In order for a decomposition to be dependency preserving, the database system must be able to check each functional dependency of the original F locally in one of the decomposed relations, without having to perform any joins.
No
By definition, given a schema R with a cover of functional dependencies F, a decomposition is dependency preserving if and only if the union of the projections of the dependencies F over the decomposed relations is a cover of F, where the projection of F over a subschema is constituted by all the dependencies in F+ (not in F) with attributes all contained in the subschema.
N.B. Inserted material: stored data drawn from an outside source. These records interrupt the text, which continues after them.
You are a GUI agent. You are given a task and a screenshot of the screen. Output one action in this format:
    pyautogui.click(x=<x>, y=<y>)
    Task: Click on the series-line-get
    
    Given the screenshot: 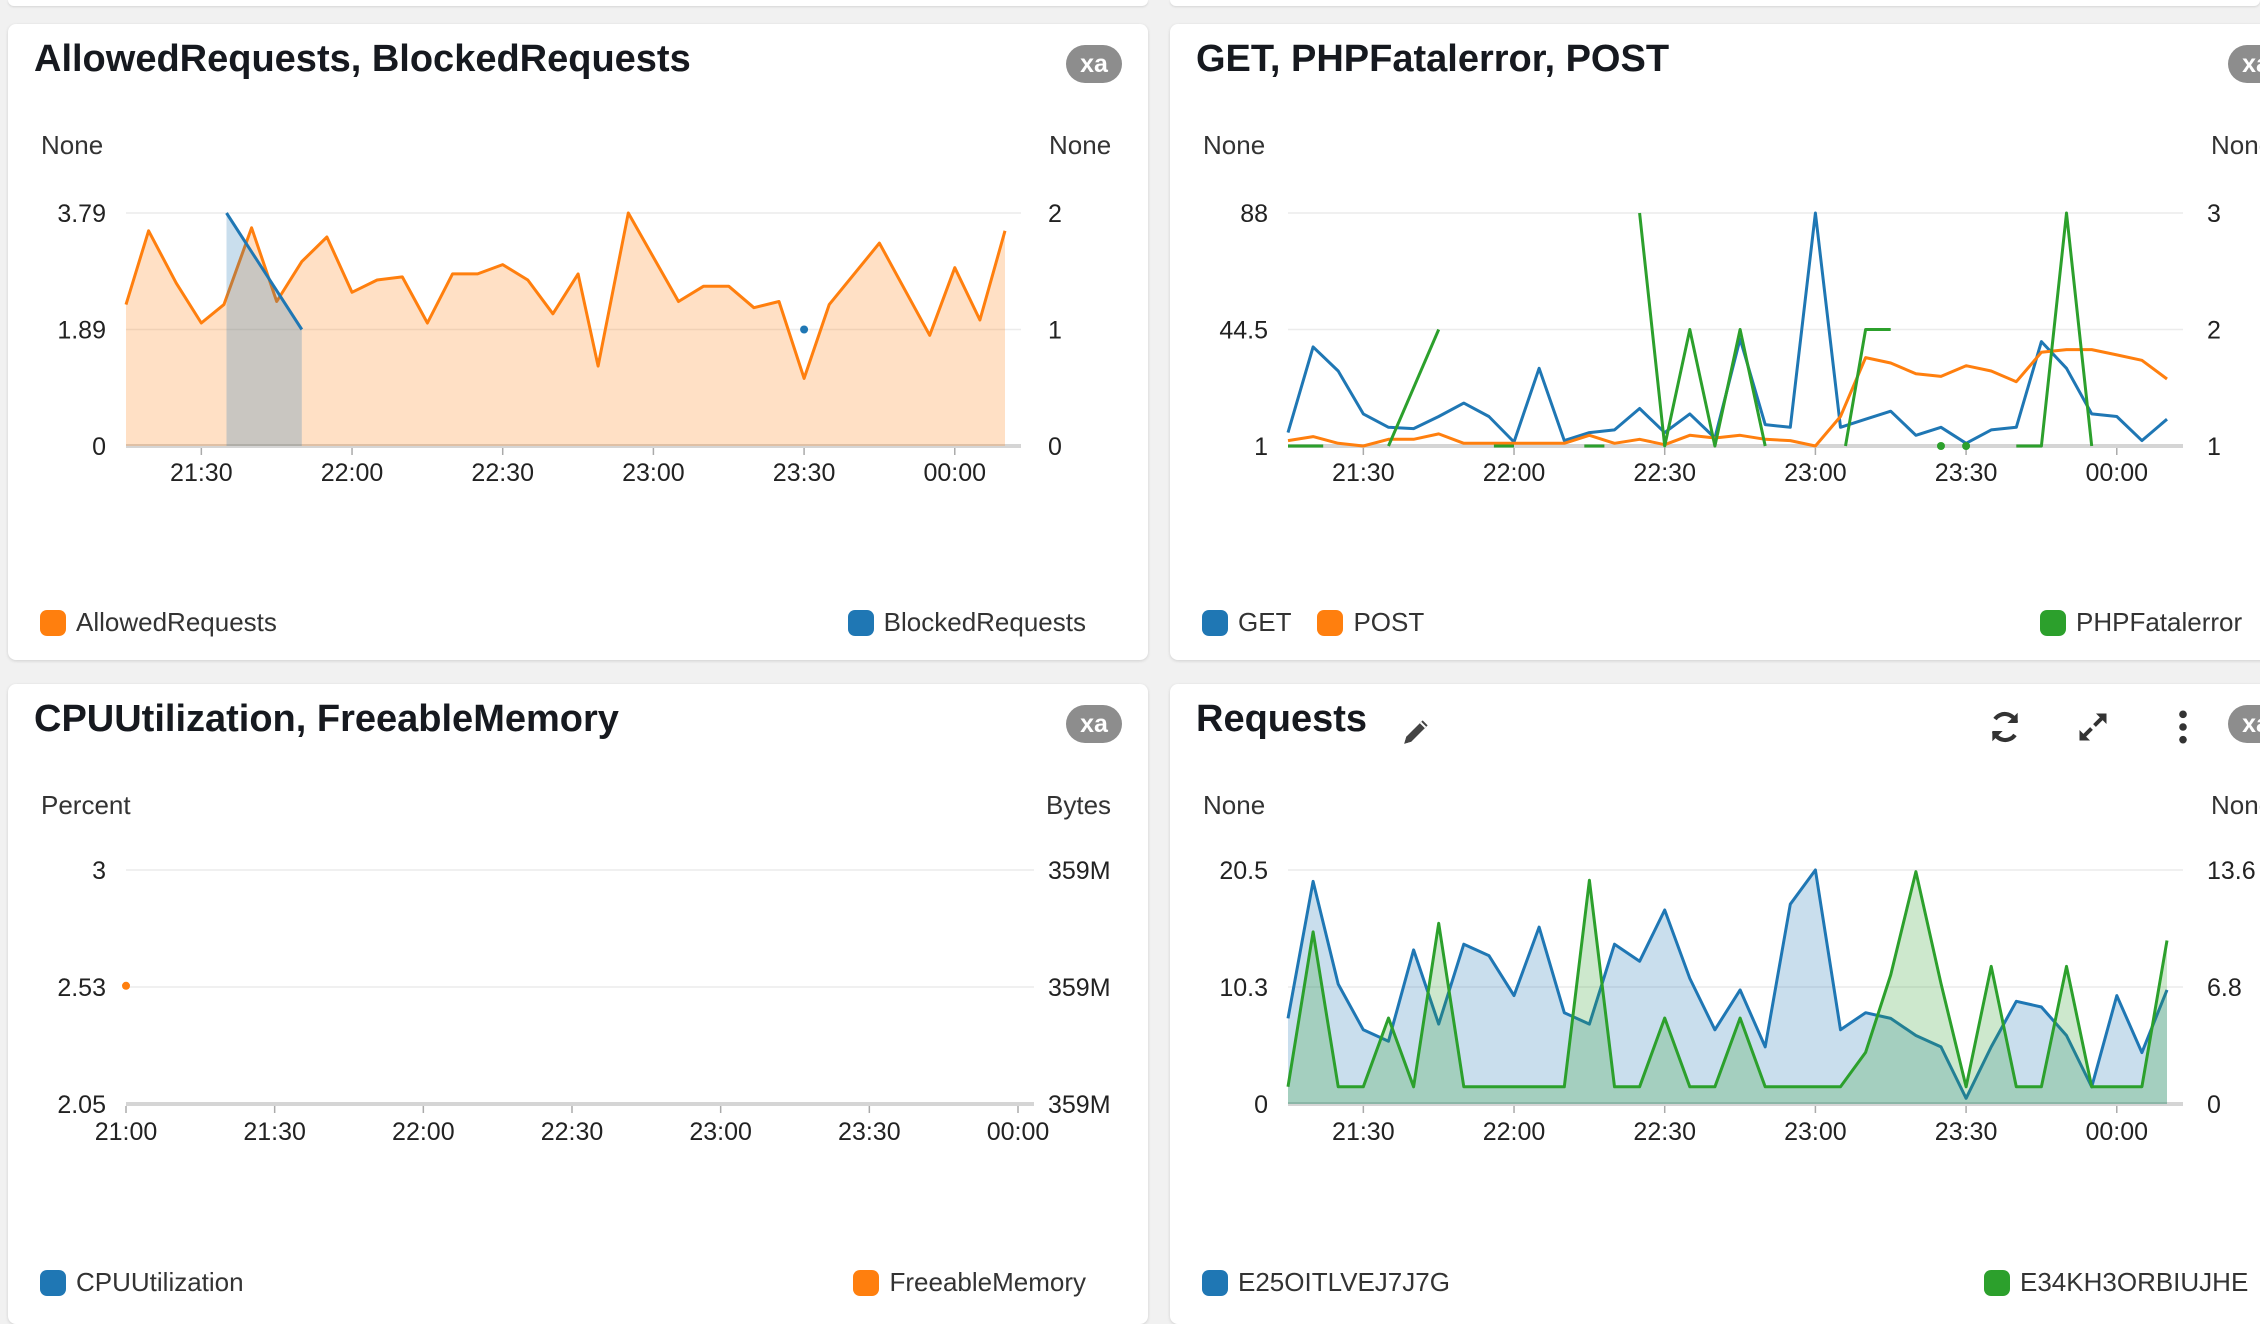 What is the action you would take?
    pyautogui.click(x=1727, y=328)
For instance, in a schema R(A, B, C) with a cover of functional dependencies F = {A → B, B → C, C → A}, with a decomposition R1(A, B) and R2(B, C), the projection of F on R1 contains {A → B, B → A}, and the projection of F on R2 contains {B → C, C → B}. This is because B → A and C → B can be derived from the other dependencies of F. In this case, when we do the union of the the projections, we obtain a set of dependencies from which also C → A can be derived (and so this decomposition preserves the dependencies).
In your example the projection of F on R1 gives {A → B}, while the projection of F on R2 gives {A → C}. Making the union of the two sets, we obtain:
{A → B, A → C}
From this set we cannot derive B → C, so the decomposition does not preserve the dependencies.